## Try it
Filter this data down to the lines that hold "computer", and copy them.

## Source material

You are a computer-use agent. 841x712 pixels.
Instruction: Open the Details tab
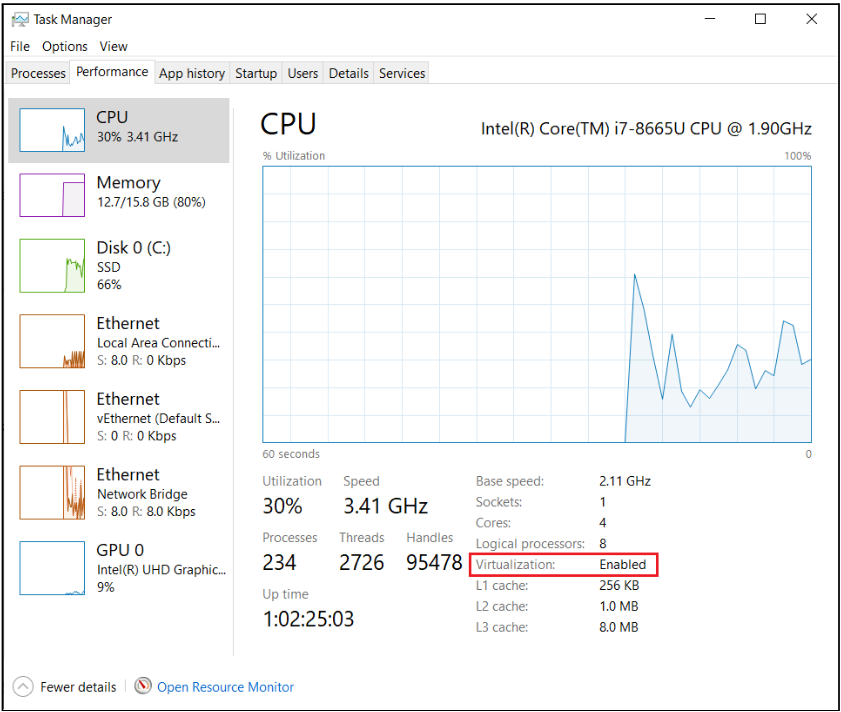pos(349,73)
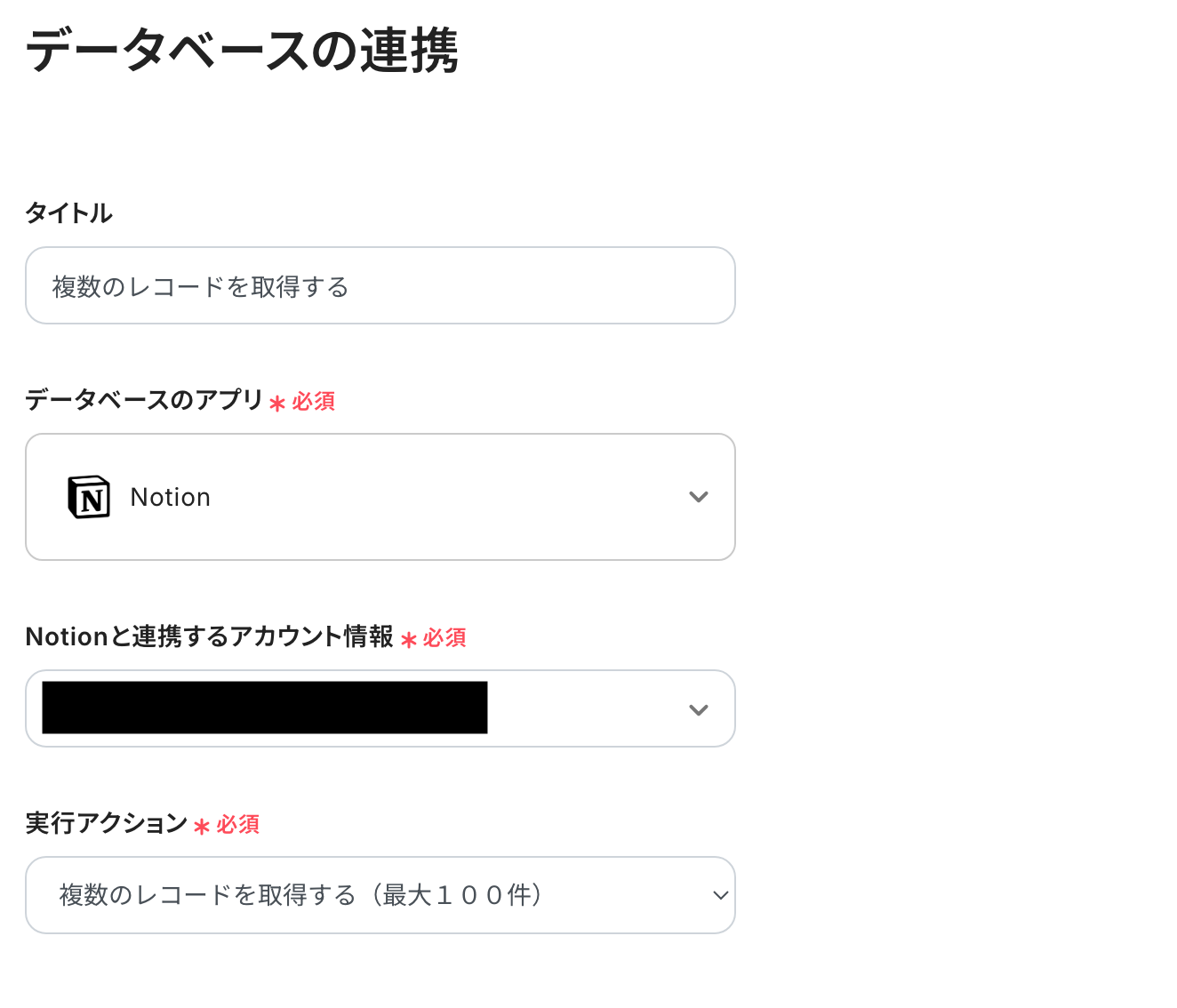The height and width of the screenshot is (1008, 1177).
Task: Click 必須 badge next to アカウント情報
Action: 444,638
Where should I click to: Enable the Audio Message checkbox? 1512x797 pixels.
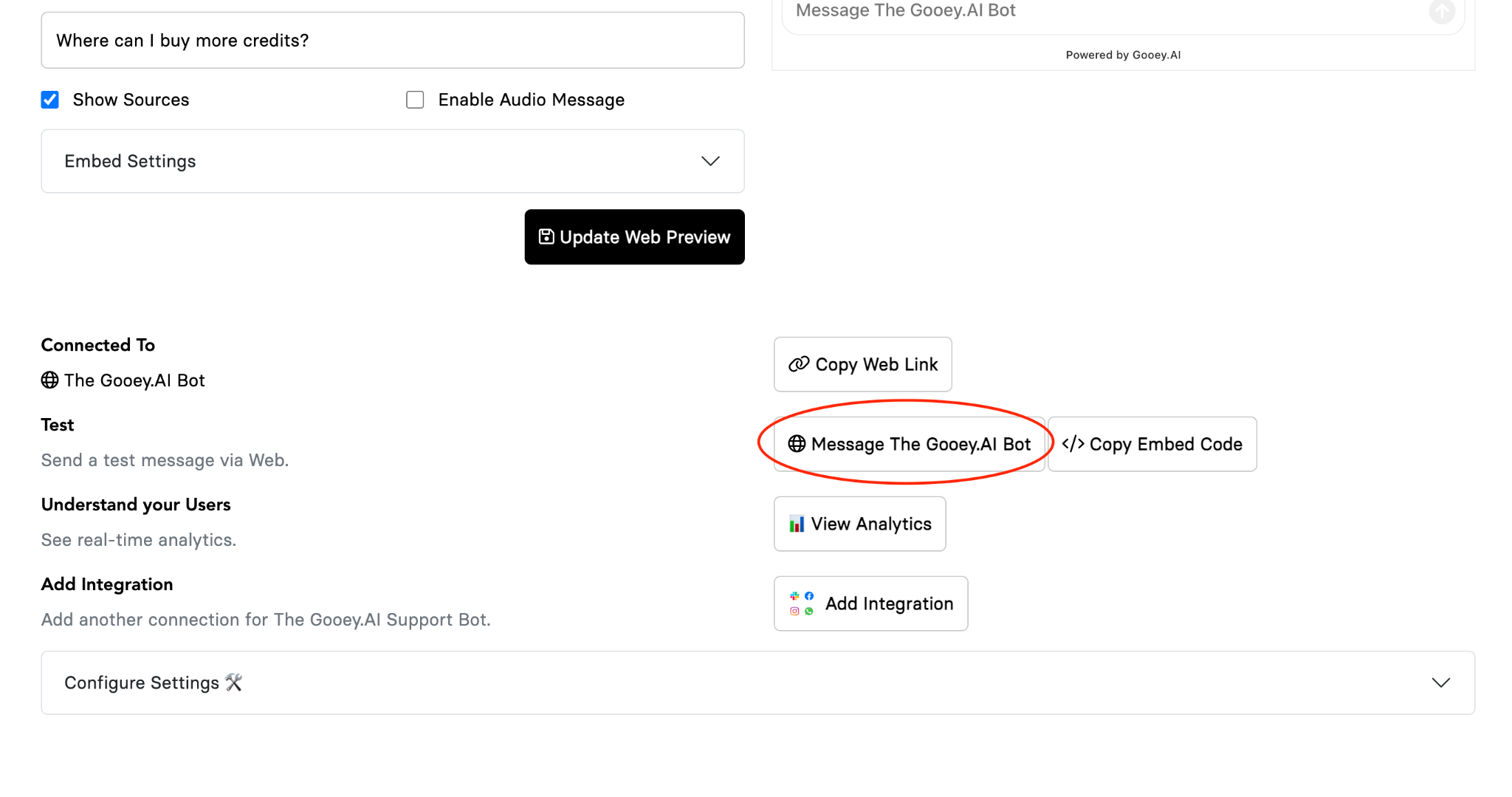[x=415, y=100]
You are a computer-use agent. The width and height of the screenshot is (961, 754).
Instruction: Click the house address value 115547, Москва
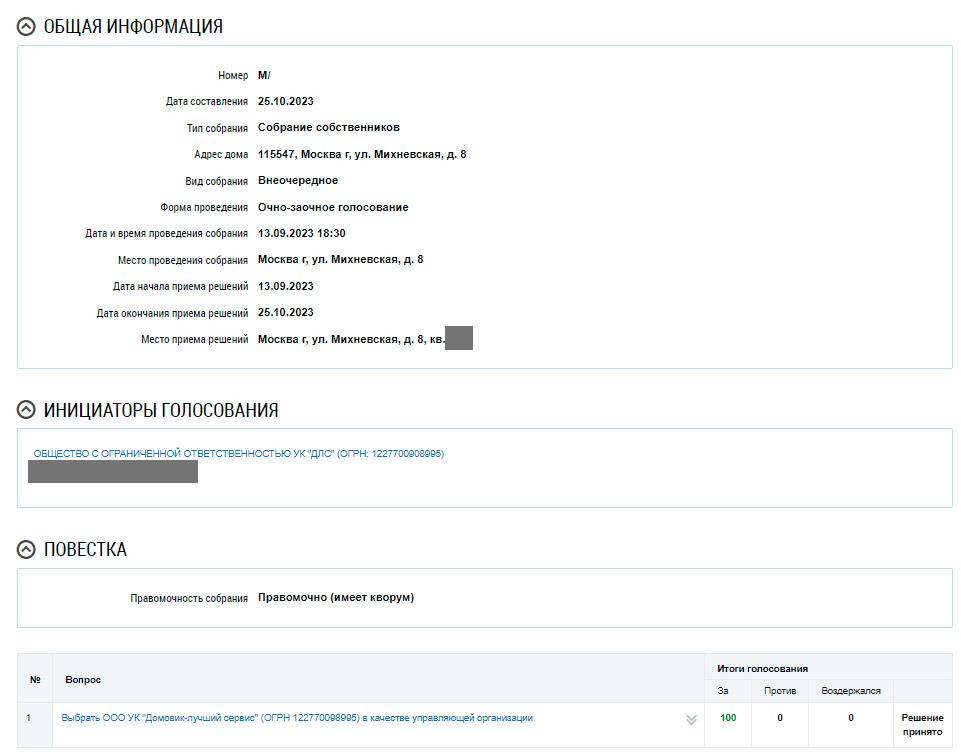pyautogui.click(x=361, y=154)
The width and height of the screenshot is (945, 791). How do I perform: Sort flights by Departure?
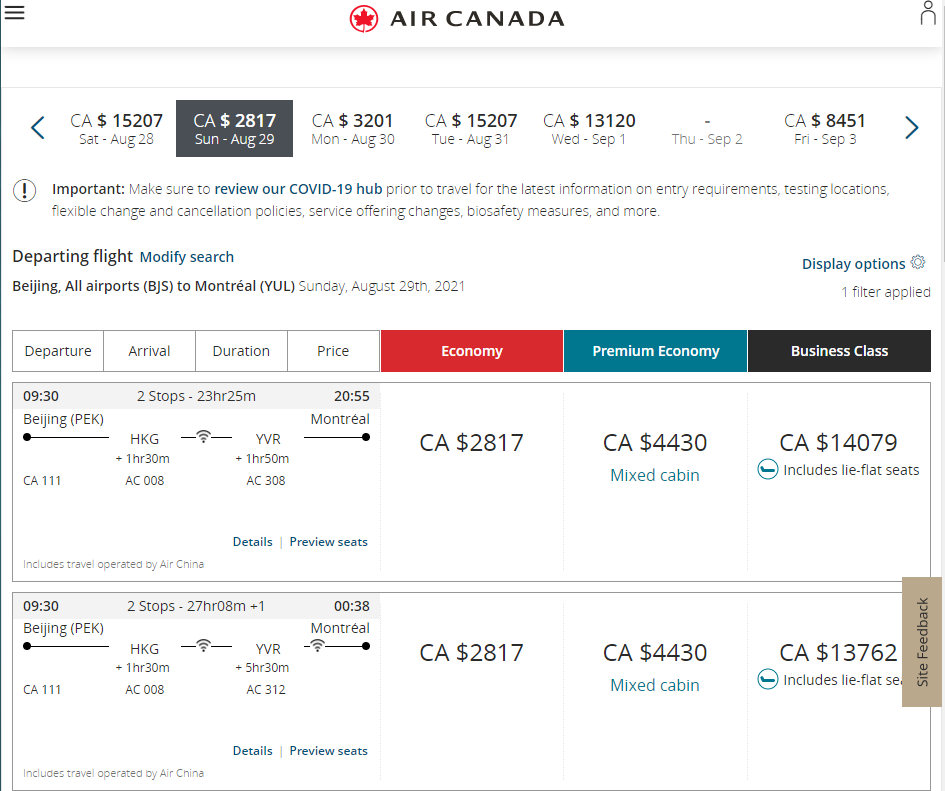[58, 351]
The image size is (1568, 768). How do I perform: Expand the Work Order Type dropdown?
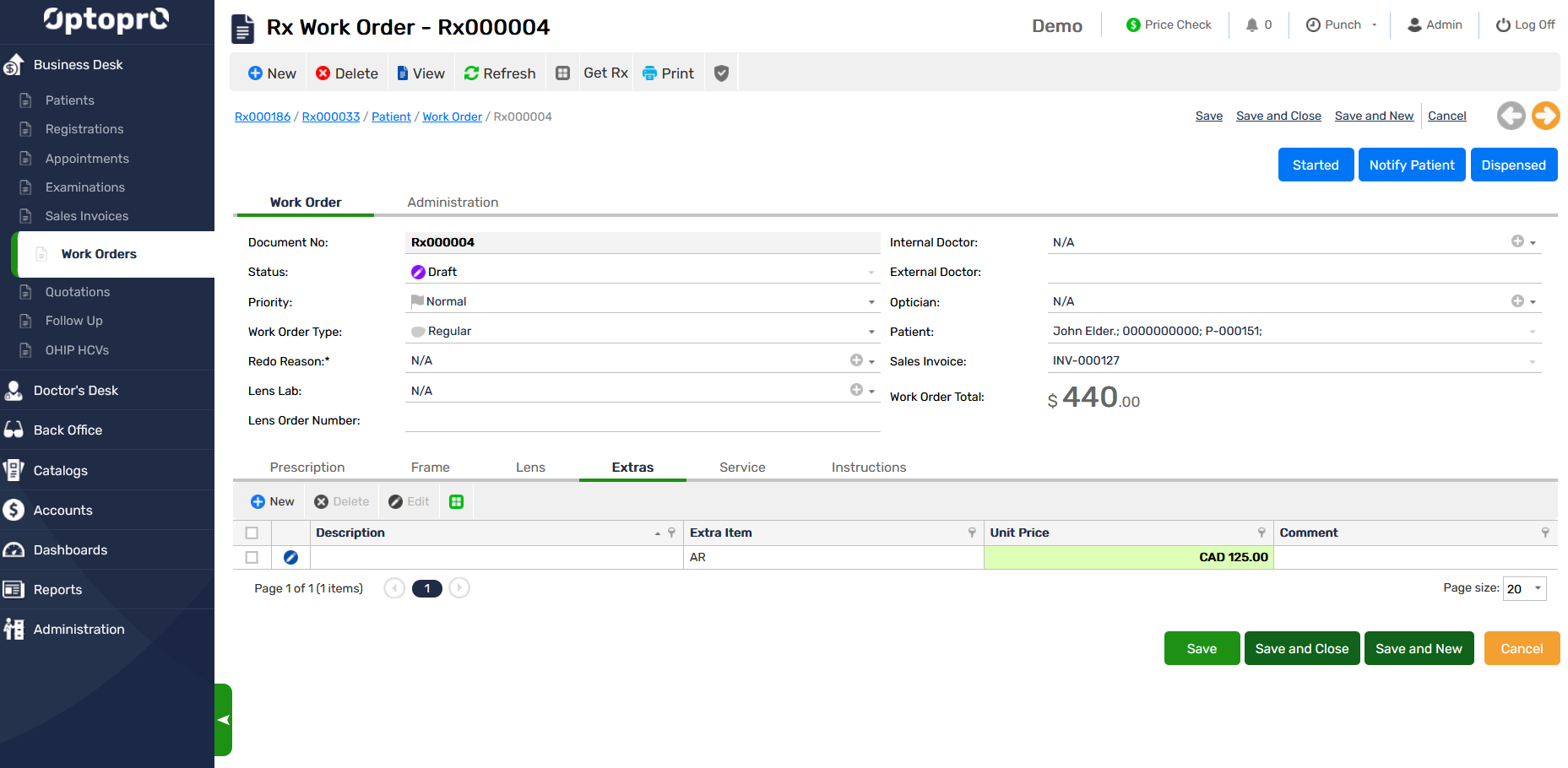(x=871, y=332)
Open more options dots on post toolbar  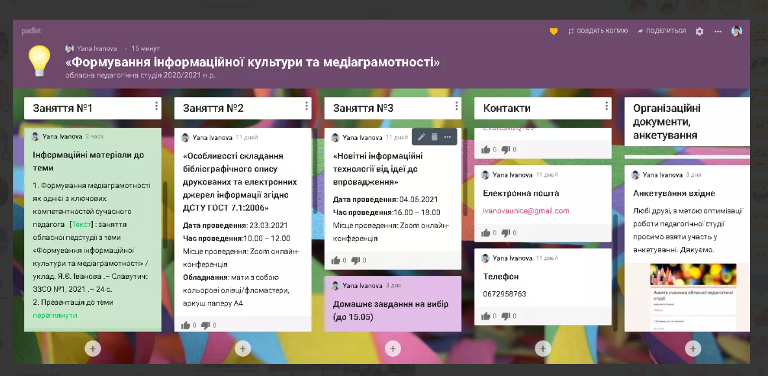point(447,137)
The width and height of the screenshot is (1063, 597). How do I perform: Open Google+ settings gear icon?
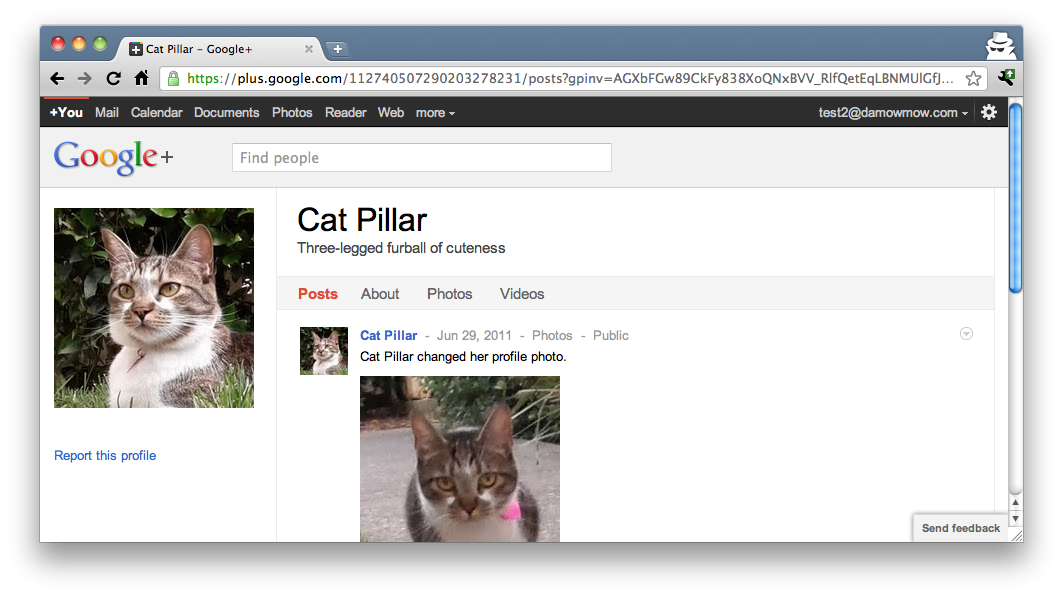(x=989, y=112)
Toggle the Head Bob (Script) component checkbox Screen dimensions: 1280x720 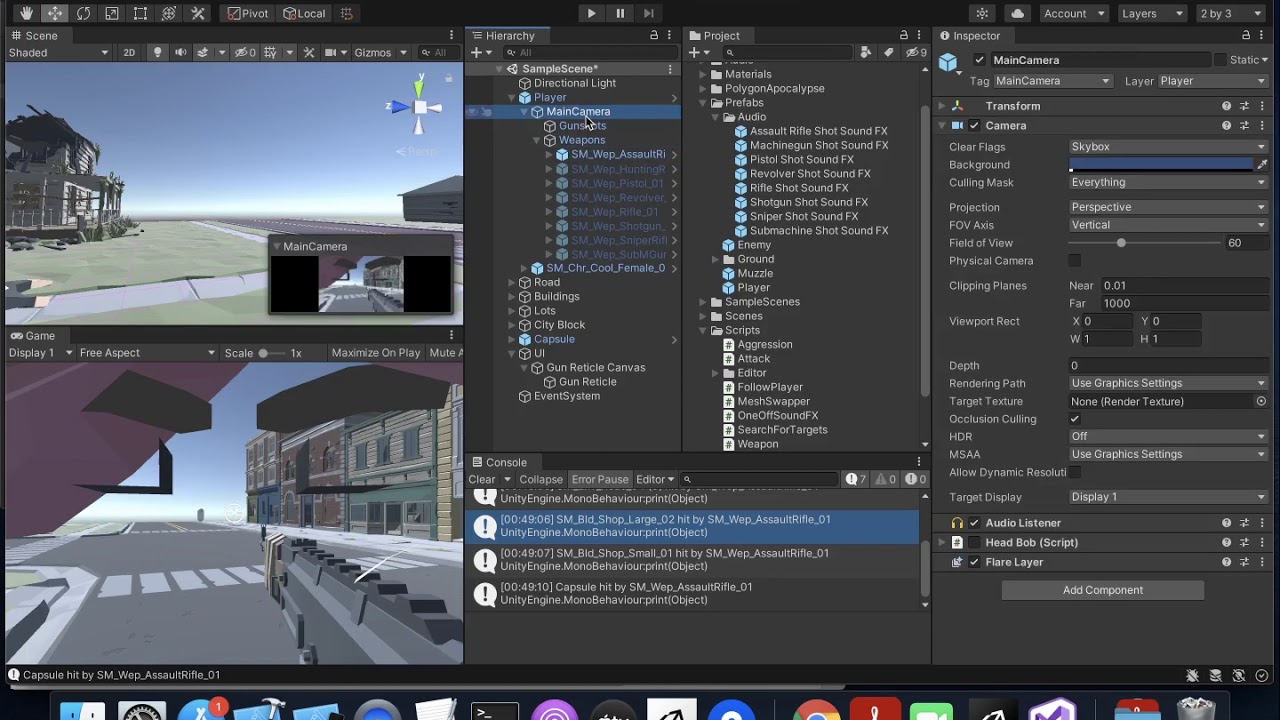click(x=974, y=543)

## Response box
You are a computer-use agent. 841x712 pixels.
You are a computer-use agent. The width and height of the screenshot is (961, 754).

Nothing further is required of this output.